===== Excerpt =====
|2 channels of LPCM audio, each signed 16-bit values sampled at 44100 Hz|
|up to 74–80 minutes (up to 24 minutes for mini 8 cm CD)|
|Semiconductor laser (780 nm wavelength)|
|Sony & Philips|
Compact Disc Digital Audio (CDDA or CD-DA) is the standard format for audio compact discs. The standard is defined in the Red Book, one of a series of "Rainbow Books" (named for their binding colors) that contain the technical specifications for all Compact Disc formats.
The Red Book specifies the physical parameters and properties of the CD, the optical "stylus" parameters, deviations and error rate, modulation system (eight-to-fourteen modulation, EFM) and error correction facility (cross-interleaved Reed–Solomon coding, CIRC), and the eight subcode channels. These parameters are common to all compact discs and used by all logical formats, such as CD-ROM. The standard also specifies the form of digital audio encoding: 2-channel signed 16-bit Linear PCM sampled at 44,100 Hz. Although rarely used, the specification allows for discs to be mastered with a form of emphasis.
The first edition of the Red Book was released in 1980 by Philips and Sony; it was adopted by the Digital Audio Disc Committee and ratified by the International Electrotechnical Commission Technical Committee 100, as an International Standard in 1987 with the reference IEC 60908. The second edition of IEC 60908 was published in 1999 and it cancels and replaces the first edition, amendment 1 (1992) and the corrigendum to amendment 1. The IEC 60908 however does not contain all the information for extensions that is available in the Red Book, such as the details for CD-Text, CD+G and CD+EG.
The standard is not freely available and must be licensed. It is available from Philips and the IEC. As of 2013, Philips outsources licensing of the standard to Adminius, which charges US$100 for the Red Book, plus US$50 each for the Subcode Channels R-W and CD Text Mode annexes.
=====
= Required actions =
(A) List every year mentioned in the Red Book text.
(B) Update the part of the Red Book text between "The standard is not" and "Text Mode annexes.", inclusive, changing "licensed" to "purchased".
===== Information supplied =====
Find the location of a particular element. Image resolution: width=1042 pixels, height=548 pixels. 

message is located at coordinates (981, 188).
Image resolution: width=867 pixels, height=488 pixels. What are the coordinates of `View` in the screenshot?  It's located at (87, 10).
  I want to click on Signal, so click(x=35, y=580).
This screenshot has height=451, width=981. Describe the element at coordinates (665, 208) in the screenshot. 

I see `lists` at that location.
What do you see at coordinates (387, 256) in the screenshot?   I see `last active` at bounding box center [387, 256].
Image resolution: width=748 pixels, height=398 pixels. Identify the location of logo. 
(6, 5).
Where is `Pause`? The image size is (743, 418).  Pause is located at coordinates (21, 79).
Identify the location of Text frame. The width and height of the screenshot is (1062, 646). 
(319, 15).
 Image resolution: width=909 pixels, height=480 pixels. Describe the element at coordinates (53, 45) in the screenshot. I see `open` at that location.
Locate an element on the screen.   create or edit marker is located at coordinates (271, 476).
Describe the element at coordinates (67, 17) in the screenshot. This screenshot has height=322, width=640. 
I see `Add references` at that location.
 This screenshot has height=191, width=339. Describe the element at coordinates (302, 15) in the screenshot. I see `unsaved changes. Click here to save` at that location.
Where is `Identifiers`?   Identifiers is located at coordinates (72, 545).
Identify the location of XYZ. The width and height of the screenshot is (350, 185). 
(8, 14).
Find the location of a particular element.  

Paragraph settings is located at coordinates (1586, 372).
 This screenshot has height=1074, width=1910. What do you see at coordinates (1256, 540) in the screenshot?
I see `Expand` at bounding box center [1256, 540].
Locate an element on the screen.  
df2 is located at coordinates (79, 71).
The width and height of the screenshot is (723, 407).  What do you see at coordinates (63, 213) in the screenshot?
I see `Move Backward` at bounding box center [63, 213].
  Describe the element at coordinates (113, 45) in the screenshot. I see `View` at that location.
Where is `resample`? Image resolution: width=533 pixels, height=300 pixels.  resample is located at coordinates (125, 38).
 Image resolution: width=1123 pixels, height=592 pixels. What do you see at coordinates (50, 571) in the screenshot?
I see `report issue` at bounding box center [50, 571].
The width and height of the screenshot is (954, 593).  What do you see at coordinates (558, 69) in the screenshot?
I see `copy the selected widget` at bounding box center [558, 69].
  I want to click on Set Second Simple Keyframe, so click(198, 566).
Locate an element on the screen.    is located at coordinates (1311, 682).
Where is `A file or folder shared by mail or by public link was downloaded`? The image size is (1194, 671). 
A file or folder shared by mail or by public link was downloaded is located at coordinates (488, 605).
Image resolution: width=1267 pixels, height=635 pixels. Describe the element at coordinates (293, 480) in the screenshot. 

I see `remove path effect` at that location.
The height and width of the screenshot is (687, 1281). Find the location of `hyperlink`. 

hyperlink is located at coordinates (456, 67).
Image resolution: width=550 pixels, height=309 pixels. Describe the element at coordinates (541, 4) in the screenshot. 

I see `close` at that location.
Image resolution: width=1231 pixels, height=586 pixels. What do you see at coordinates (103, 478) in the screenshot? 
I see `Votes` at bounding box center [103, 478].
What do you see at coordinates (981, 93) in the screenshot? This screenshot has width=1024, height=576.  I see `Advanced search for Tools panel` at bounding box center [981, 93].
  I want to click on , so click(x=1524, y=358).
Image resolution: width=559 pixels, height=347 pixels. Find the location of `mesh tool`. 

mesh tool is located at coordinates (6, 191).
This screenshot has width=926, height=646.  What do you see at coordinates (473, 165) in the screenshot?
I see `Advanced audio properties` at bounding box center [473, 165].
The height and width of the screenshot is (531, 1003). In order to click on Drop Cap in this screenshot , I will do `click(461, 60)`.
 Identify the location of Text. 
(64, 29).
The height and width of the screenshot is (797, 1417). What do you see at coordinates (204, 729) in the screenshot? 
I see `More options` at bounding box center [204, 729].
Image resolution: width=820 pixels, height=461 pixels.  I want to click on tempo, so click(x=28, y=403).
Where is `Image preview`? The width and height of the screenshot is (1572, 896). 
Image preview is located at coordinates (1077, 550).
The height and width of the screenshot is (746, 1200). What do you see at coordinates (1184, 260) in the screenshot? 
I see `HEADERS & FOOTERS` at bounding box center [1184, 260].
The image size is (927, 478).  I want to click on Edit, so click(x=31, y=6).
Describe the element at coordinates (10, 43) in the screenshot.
=====
= Expected outputs =
(A) 1980, 1987, 1992, 1999, 2013

(B)
The standard is not freely available and must be purchased. It is available from Philips and the IEC. As of 2013, Philips outsources licensing of the standard to Adminius, which charges US$100 for the Red Book, plus US$50 each for the Subcode Channels R-W and CD Text Mode annexes.